KarlHungus
KarlHungus

Reputation: 237

Object equality in .NET

I feel pretty ignorant asking this, but would someone be able to explain to me why this is happening?

class MyClass{ public int i {get; set; } }
class Program
{
    static void Main(string[] args)
    {
        MyClass a = new MyClass();
        MyClass b = new MyClass();

                b.i = 2;
        a = b;
        a.i = 1;

        Console.Write(b.i + "\n"); //Outputs 1
    }
}

This makes sense to me were I using pointers and all that great stuff, but I was under the impression that with C# that "b" would remain independent from "a."

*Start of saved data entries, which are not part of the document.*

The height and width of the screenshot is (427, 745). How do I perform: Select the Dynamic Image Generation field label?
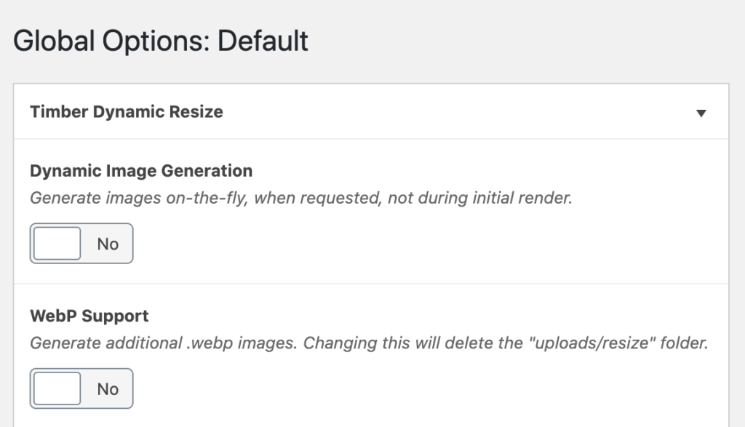point(141,171)
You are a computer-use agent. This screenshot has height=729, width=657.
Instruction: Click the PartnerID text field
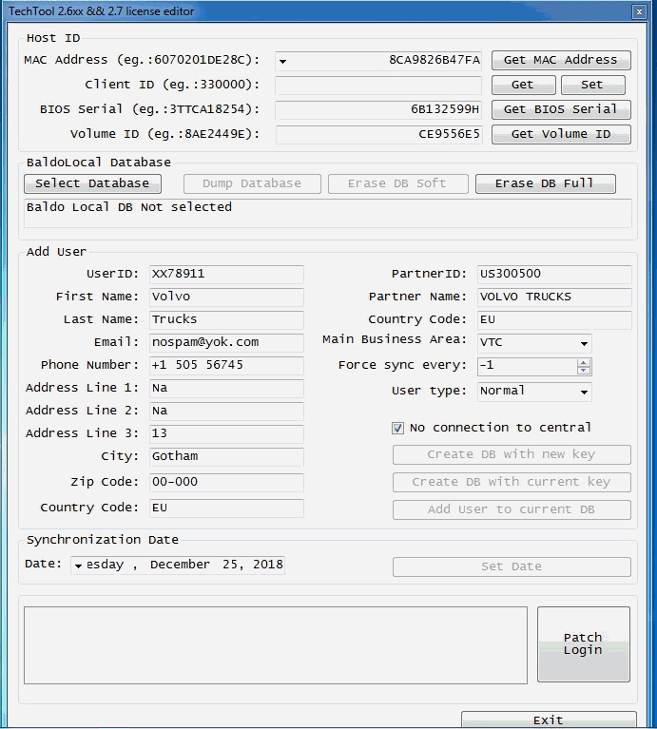coord(553,274)
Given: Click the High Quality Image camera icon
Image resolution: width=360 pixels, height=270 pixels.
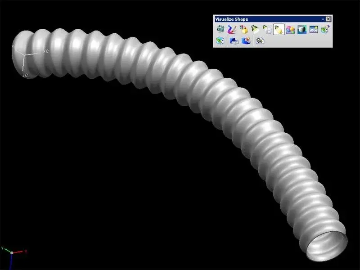Looking at the screenshot, I should tap(221, 30).
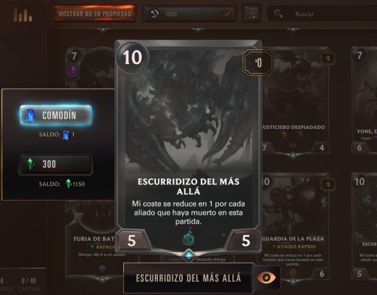Click the filter options icon beside Buscar

pyautogui.click(x=252, y=13)
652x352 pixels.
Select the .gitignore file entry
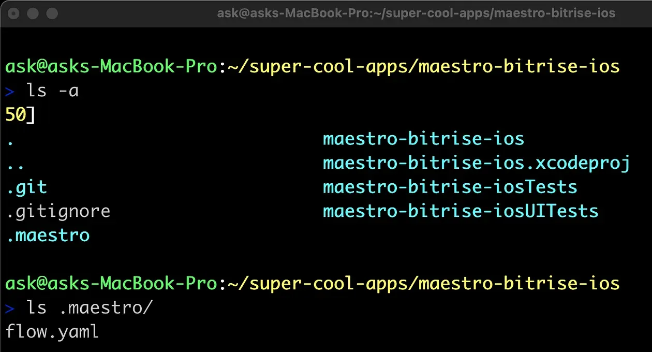58,212
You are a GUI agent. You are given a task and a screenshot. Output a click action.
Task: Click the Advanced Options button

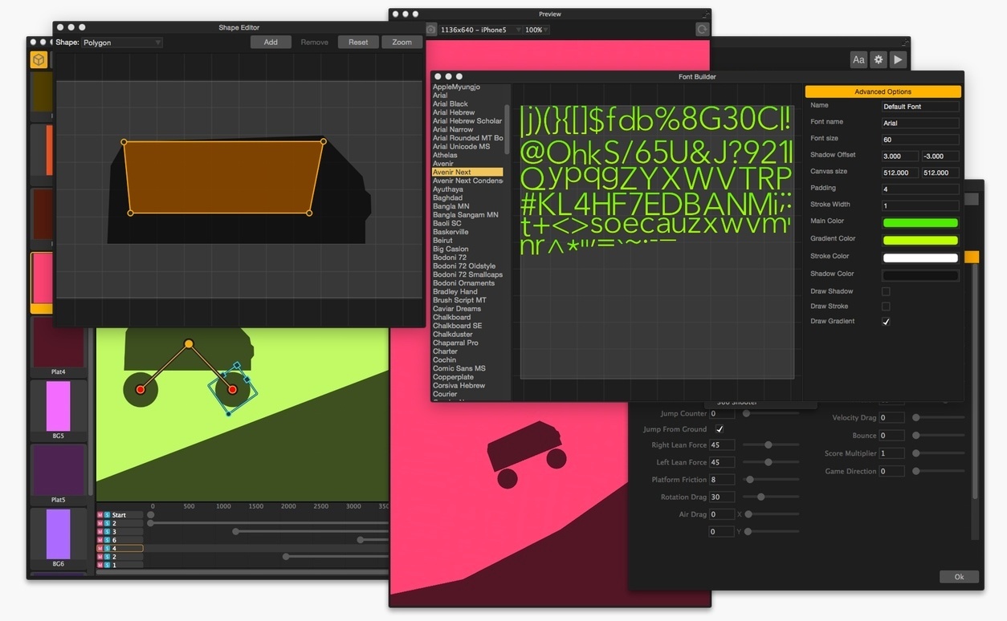click(883, 91)
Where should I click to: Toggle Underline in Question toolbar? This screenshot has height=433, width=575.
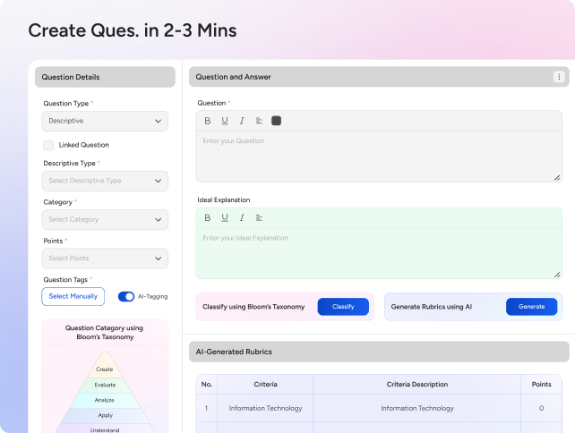point(225,121)
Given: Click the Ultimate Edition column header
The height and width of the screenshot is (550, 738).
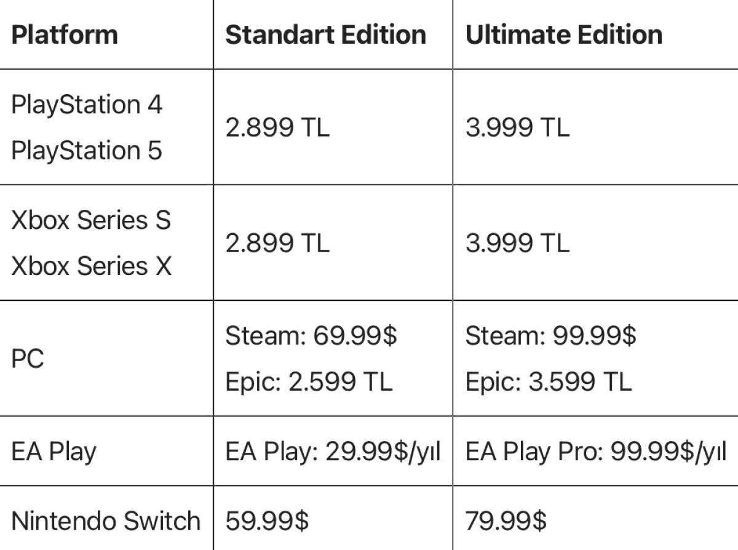Looking at the screenshot, I should (564, 34).
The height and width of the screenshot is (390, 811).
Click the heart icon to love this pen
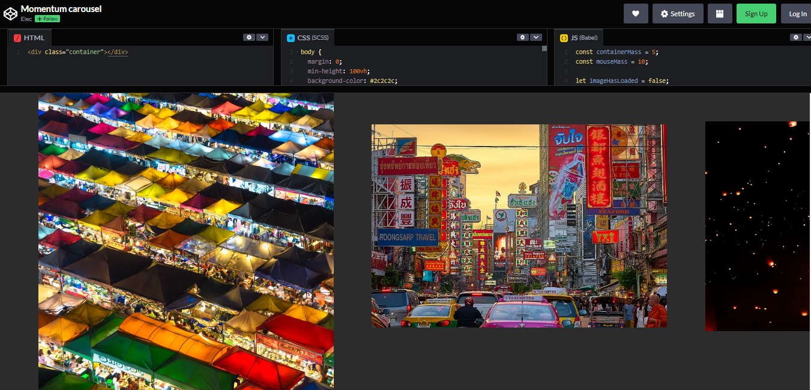pos(636,13)
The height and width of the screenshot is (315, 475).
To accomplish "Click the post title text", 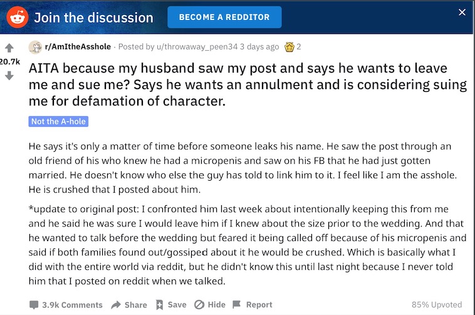I will (x=248, y=84).
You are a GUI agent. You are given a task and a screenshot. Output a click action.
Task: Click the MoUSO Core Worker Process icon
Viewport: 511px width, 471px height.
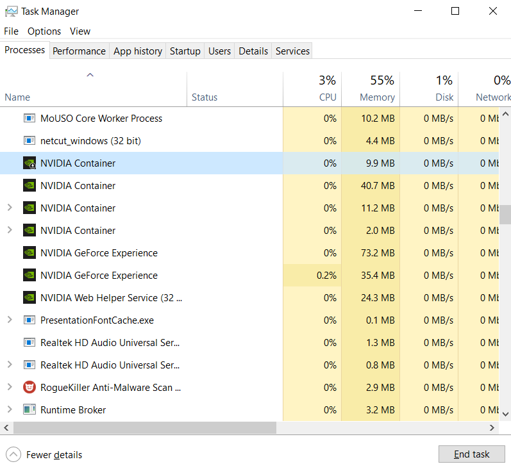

Am I just using some terribly bad practice? Maybe someone could point me towards something that explains why this is so in C#?

Thanks.

Upvotes: 3

Views: 322

Answers (6)

Angelo Badellino
Angelo Badellino

Reputation: 2191

Every class in .NET is a reference type. This mean that when you create a new instance, it point to a reference in memory and not hold its value.

In your case, whene you use the = operator (assignment) you are just just associate the pointer of object a alsto to the pointer of object b. After this operation, every interaction on on object will be reflected to the orther bacause they just point to the same thing.

If you need to duplicate an object, you have to write the code on your own. But this is another story.

Upvotes: 0

Joel Coehoorn
Joel Coehoorn

Reputation: 415600

It's this line that has you confused:

a = b;

You expected b to be copied to a by value, but in fact all that happens is you've assigned the reference from b to a.

.Net divides the world into two categories: reference types and value types (there's also delegate types and a couple others, but that's another story). Any class you define is a reference type, and there are a few important things to remember about reference types:

  • There's no built-in way to do a deep copy
  • Be careful checking equality. == is intended for reference equality (do the variables refer to the same object) while .Equals() is intended for value equality, and you may need to override .Equals() (and GetHashCode()) for your type to get that right.
  • assignment just copies the reference (this is the part that bit you)

Upvotes: 10

Lee
Lee

Reputation: 144126

a and b are references, so after the line a = b, a refers to the same object as b (and the object originally pointed to by a is no longer reachable). Therefore, when you set a.i you are also updating the object referred to by b, hence the change.

Upvotes: 0

JaredPar
JaredPar

Reputation: 754545

What you need to understand about this scenario is that there are actually 4 entities of interest.

  1. Instance #1 of MyClass
  2. Instance #2 of MyClass
  3. MyClass Reference a
  4. MyClass Reference b

Initially Reference a refers to instance #1 and reference b refers to instance #2. That is until you execute the line a=b;. After this line both reference a and reference b point to instance #1. So when you call b.i you are actually asking instance #1 what the value if i is. Not instance #2.

Upvotes: 2

Santiago Palladino
Santiago Palladino

Reputation: 3542

Not having pointers is not the same as not having references to objects. In your case 'a' is a reference to a particular object of type MyClass, as well as 'b'. When you do 'a = b', you are copying the reference, not the object, so 'a' points to the same object as 'b'.

Upvotes: 1

Kevin Montrose
Kevin Montrose

Reputation: 22571

You are using pointers after a fashion. Object are referred to by reference, unless they descend from ValueType.

So

a = b;

Sets the reference a equal to the reference to b.